Instructions to follow:
Will you transcribe the entries that follow, exactly and in full?

Recorded information:
___
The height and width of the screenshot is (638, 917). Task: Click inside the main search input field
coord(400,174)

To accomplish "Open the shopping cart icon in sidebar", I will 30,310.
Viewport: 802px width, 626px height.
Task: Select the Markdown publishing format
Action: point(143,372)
___
Solution:
The height and width of the screenshot is (638, 917). Task: Click inside the main search input field
coord(400,174)

To accomplish "Open the shopping cart icon in sidebar", I will 30,310.
Viewport: 802px width, 626px height.
Task: Select the Markdown publishing format
Action: point(143,372)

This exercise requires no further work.